Copy the material from the line with "Click the green Profit tile" to the line with "The image size is (851, 504).", swapping "clipboard icon" for "copy icon" and changing nothing else.

==== Data in this exercise ====

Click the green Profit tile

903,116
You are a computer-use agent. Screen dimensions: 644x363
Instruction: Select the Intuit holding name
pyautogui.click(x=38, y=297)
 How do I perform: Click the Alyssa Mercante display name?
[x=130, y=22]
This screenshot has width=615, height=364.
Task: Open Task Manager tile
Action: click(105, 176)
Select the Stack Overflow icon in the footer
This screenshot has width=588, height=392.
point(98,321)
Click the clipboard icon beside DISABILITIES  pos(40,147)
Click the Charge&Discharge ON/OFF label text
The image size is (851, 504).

====
==== Data in this exercise ====

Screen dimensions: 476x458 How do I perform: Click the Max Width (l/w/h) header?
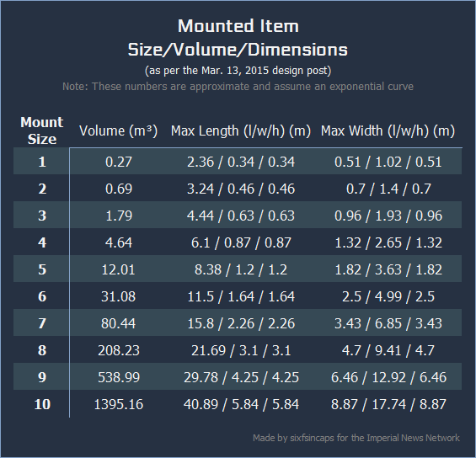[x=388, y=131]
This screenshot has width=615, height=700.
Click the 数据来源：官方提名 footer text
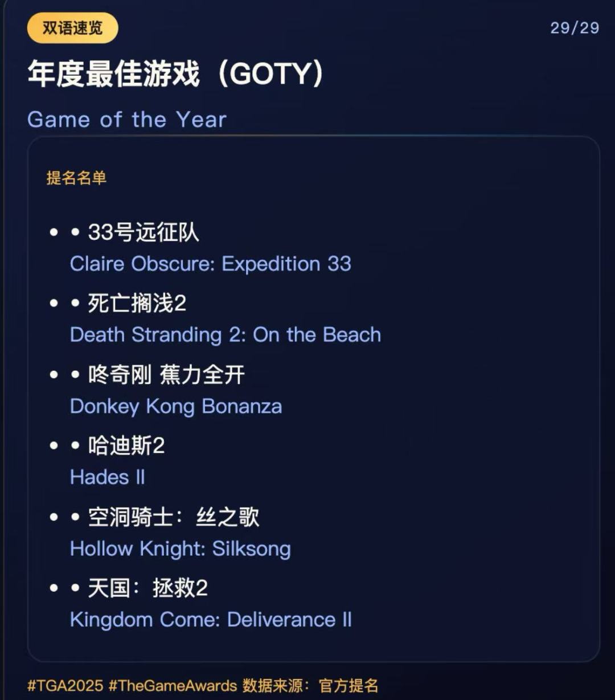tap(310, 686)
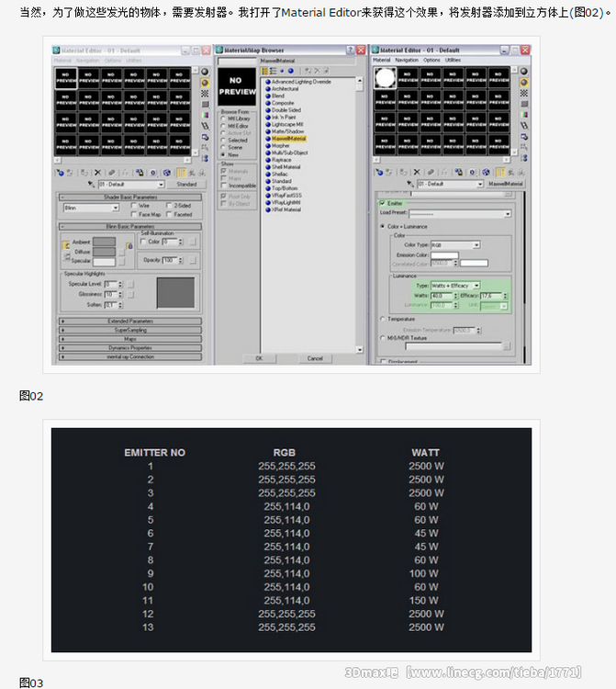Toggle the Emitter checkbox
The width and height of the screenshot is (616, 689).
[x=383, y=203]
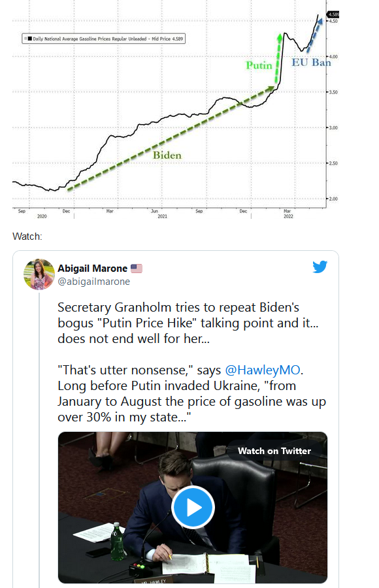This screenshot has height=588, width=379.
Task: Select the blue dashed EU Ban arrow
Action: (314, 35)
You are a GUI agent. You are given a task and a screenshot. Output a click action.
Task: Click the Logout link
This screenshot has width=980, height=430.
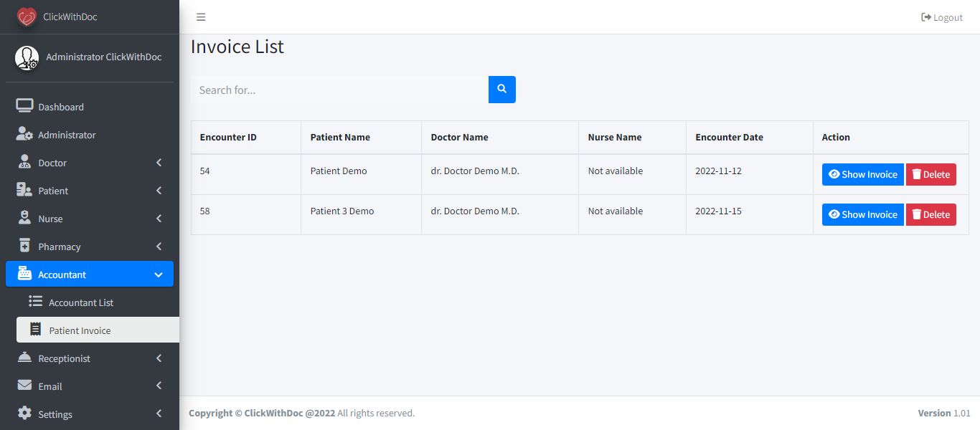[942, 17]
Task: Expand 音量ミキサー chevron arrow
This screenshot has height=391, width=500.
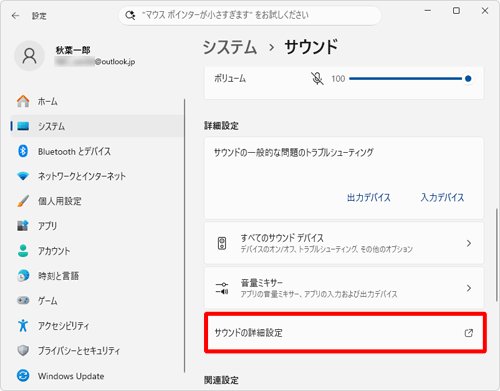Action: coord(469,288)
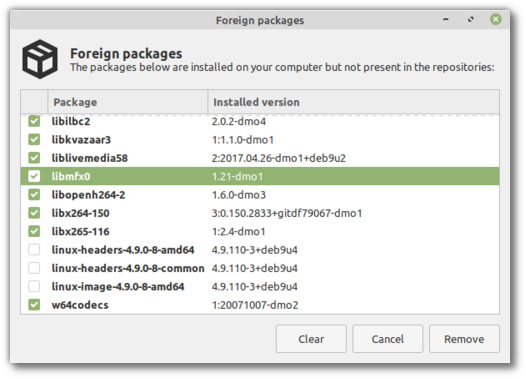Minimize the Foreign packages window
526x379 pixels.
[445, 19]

====

» Full output:
Click the green Profit tile

903,116
You are a computer-use agent. Screen dimensions: 644x363
Instruction: Select the Intuit holding name
pyautogui.click(x=38, y=297)
 How do I perform: Click the Alyssa Mercante display name?
[x=130, y=22]
This screenshot has width=615, height=364.
Task: Open Task Manager tile
Action: click(105, 176)
Select the Stack Overflow icon in the footer
This screenshot has width=588, height=392.
point(98,321)
Click the copy icon beside DISABILITIES  pos(40,147)
Click the Charge&Discharge ON/OFF label text
The image size is (851, 504).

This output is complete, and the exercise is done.